Behavioral verification: Monitor recovered systems for signs of continued compromise:
Unexpected network connections
Unusual process execution
Unauthorized access attempts using rotated credentials
Integrity verification: Compare recovered systems against known-good baselines:

# Compare deployed container against known-good image
docker pull myregistry.example.io/app:known-good
docker save myregistry.example.io/app:known-good | sha256sum
docker save myregistry.example.io/app:current | sha256sum
# Hashes should match

Independent review: Have someone not involved in remediation verify the recovery. Fresh eyes catch things the remediation team may have overlooked.
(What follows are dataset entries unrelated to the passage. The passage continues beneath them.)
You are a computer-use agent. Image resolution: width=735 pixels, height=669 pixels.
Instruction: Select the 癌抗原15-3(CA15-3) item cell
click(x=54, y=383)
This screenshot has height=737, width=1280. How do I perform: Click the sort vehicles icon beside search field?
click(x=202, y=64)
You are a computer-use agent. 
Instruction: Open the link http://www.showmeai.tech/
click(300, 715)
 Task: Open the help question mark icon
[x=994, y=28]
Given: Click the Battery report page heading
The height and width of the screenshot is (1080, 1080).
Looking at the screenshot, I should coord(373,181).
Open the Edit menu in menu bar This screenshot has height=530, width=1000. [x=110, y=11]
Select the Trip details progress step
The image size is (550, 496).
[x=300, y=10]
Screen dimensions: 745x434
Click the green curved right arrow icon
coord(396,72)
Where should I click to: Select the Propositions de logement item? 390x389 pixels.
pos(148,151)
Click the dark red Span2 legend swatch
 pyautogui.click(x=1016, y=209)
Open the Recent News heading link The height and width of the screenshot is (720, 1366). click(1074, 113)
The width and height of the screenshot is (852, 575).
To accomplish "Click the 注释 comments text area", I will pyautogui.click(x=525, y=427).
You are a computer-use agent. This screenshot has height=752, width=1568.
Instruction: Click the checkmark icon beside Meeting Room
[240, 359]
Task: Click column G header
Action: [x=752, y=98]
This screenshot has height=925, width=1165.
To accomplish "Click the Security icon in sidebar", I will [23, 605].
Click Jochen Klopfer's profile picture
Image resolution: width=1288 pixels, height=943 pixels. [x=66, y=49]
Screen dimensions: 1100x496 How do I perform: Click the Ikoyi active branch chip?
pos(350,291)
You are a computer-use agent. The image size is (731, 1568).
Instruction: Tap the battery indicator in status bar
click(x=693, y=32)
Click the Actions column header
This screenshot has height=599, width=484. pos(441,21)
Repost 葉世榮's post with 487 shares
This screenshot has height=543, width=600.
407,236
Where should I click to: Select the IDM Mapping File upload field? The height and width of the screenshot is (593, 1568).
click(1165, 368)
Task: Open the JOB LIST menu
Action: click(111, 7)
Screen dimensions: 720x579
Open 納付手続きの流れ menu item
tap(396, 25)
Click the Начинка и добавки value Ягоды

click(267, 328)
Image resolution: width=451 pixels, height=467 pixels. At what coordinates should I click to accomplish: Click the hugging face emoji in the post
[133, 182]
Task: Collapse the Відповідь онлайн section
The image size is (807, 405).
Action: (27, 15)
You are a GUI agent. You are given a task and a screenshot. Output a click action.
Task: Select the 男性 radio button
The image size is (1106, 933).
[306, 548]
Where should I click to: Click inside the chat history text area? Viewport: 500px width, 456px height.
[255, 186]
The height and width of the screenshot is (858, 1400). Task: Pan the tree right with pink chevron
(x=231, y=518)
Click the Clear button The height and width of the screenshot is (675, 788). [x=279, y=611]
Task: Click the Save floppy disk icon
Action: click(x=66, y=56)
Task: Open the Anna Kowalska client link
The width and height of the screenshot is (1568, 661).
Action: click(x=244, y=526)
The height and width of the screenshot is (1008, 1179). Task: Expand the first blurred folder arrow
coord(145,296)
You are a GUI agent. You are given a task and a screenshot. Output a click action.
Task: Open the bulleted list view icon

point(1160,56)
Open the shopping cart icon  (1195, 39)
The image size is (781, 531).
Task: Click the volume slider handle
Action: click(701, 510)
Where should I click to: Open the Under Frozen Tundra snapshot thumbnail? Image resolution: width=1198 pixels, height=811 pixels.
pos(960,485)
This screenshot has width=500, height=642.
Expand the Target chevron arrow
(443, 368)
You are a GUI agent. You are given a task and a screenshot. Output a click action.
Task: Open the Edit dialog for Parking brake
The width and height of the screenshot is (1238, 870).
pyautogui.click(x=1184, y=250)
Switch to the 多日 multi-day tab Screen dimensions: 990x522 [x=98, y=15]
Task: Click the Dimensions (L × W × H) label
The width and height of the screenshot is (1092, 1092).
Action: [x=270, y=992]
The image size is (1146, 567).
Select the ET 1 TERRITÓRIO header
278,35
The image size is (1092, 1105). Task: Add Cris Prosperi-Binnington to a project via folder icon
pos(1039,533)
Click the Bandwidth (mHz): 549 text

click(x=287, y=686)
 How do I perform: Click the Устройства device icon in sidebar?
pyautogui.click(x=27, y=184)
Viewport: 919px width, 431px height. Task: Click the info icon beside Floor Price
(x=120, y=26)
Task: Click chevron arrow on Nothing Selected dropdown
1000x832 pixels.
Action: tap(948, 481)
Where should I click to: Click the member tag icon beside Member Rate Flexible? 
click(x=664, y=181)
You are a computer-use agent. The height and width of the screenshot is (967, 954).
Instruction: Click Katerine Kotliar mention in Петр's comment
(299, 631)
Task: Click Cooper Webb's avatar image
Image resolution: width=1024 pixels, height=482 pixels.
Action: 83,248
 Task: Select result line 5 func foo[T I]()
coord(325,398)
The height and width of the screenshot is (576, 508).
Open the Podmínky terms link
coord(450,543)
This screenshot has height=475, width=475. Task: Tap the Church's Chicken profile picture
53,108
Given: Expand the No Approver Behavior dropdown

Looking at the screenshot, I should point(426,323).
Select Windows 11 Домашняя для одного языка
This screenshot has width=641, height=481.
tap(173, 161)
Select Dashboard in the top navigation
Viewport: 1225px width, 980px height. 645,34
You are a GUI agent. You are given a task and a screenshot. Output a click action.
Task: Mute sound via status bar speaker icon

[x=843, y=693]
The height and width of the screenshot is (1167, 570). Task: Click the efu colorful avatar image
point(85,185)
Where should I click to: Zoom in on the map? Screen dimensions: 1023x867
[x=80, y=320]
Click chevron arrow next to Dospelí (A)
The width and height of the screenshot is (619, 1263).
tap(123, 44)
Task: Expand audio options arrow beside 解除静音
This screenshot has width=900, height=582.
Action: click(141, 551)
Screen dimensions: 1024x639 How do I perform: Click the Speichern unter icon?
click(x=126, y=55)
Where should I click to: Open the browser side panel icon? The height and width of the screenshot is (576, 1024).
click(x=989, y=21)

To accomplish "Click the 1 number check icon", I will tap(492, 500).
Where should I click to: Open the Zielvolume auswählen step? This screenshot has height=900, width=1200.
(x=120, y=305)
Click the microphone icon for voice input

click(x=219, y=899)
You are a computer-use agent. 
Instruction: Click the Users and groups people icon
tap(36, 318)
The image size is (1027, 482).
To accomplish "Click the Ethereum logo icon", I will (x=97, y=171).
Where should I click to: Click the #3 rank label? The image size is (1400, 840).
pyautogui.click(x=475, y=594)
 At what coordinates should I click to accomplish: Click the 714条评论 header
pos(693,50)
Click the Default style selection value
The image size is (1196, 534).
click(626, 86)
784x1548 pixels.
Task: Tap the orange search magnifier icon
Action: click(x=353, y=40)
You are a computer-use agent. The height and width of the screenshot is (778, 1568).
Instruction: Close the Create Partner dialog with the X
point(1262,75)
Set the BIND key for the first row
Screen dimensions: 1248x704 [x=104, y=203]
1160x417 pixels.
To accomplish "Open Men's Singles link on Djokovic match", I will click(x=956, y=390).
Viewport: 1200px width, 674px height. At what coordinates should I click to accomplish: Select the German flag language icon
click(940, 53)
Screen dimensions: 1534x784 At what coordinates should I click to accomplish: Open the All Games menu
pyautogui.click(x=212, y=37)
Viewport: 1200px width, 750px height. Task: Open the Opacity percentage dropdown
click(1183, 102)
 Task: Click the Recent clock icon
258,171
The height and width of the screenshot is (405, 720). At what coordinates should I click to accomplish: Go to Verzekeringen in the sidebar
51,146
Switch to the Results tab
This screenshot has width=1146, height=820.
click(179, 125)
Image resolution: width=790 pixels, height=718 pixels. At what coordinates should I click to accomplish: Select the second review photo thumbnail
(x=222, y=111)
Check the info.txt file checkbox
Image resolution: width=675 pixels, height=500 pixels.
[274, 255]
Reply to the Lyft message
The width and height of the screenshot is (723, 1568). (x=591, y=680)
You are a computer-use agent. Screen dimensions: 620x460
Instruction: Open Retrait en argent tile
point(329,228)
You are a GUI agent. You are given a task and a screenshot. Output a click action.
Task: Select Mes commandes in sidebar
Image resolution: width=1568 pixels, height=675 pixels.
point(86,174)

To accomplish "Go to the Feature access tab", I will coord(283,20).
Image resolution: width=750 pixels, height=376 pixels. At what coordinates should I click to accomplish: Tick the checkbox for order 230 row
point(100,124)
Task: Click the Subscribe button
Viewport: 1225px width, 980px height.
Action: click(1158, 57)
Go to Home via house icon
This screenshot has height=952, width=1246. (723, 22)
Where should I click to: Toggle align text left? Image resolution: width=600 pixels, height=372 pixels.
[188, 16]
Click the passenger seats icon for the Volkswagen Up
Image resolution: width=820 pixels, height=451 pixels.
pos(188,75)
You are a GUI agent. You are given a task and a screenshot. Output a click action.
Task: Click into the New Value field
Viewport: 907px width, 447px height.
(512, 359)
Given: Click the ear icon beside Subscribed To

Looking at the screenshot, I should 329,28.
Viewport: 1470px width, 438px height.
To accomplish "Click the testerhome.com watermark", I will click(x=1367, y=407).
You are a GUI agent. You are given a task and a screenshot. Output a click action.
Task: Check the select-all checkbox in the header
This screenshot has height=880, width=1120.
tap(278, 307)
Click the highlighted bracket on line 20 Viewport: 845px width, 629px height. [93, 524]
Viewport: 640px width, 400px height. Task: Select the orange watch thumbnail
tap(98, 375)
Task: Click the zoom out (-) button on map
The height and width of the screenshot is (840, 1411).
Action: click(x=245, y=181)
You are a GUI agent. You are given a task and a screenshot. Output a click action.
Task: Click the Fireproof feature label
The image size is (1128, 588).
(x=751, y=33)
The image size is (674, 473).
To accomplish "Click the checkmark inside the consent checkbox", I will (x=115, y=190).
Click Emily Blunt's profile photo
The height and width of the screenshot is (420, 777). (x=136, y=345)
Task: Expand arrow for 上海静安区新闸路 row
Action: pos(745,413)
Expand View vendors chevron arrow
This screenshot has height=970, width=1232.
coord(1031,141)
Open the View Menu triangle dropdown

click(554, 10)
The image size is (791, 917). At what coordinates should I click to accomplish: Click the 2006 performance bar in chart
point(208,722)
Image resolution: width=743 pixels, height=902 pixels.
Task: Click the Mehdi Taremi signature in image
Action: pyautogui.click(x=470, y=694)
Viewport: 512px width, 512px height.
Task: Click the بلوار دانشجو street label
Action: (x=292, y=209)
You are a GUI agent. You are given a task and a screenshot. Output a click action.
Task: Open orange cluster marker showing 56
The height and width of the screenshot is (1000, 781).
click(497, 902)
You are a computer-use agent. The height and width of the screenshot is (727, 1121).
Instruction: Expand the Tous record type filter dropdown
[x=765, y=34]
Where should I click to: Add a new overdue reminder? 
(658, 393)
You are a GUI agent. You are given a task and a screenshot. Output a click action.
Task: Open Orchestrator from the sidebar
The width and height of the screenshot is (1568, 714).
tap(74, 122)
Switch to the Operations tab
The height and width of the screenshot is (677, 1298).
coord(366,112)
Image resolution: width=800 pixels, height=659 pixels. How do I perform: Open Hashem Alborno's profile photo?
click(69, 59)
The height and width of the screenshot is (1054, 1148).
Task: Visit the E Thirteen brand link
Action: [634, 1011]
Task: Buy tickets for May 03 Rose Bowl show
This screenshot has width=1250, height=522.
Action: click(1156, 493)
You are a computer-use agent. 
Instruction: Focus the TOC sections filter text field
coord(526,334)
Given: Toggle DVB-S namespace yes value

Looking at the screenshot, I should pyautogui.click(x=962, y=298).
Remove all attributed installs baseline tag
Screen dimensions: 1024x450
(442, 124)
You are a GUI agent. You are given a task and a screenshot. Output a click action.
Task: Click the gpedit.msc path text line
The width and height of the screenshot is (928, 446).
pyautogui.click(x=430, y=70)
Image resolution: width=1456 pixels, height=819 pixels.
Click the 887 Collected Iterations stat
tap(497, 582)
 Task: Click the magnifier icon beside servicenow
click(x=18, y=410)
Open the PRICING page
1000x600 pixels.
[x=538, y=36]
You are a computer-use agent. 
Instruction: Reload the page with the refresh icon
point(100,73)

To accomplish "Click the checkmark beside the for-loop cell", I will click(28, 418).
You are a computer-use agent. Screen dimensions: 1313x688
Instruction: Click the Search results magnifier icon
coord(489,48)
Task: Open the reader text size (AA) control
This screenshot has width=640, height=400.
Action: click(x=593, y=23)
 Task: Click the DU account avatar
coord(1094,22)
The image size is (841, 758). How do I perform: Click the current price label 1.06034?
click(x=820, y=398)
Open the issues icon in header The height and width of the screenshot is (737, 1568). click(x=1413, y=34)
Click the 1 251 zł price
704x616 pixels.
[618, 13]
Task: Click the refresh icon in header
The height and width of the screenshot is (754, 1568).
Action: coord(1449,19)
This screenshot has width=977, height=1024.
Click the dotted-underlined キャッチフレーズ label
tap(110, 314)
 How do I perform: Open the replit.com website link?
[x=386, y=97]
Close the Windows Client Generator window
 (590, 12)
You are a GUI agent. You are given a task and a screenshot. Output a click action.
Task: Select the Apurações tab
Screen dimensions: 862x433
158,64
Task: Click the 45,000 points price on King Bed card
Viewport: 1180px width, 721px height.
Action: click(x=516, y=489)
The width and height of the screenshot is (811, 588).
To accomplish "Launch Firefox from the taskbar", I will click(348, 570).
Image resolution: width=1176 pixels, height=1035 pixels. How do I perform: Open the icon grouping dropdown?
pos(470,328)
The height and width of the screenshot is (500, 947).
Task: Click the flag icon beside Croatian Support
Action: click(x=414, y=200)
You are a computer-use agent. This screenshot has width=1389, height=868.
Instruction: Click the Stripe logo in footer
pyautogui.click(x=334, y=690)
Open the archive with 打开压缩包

Recovery milestones and timeline:

Document expected milestones and track progress:

Milestone	Criteria	Target
Containment complete	No new systems can be infected	T+4 hours
Scope fully identified	All affected systems catalogued	T+24 hours
Critical credentials rotated	Production, external-facing, privileged	T+48 hours
All credentials rotated	Complete rotation per checklist	T+1 week
Systems rebuilt	All affected production systems clean	T+2 weeks
Verification complete	No compromised versions detected	T+2 weeks
Recovery declared	Leadership sign-off	T+3 weeks

Timelines vary based on incident scope; major supply chain compromises may take months to fully remediate.

Regression Prevention¶

Recovery should leave you more secure than before. Implement controls to prevent similar incidents:

Dependency monitoring: If not already in place, deploy tools like Socket, Snyk, or Dependabot to alert on suspicious dependency changes
Lockfile enforcement: Require lockfiles and enforce their use in CI/CD
SBOM generation: Generate SBOMs for all releases to accelerate future scope assessment
Reduced dependency footprint: Remove unnecessary dependencies identified during the incident
Improved secret hygiene: Reduce secrets exposed to build processes; use short-lived credentials where possible

Document lessons learned and update incident response playbooks based on what worked and what did not during this recovery. The goal is not just to recover from this incident but to be better prepared for the next one.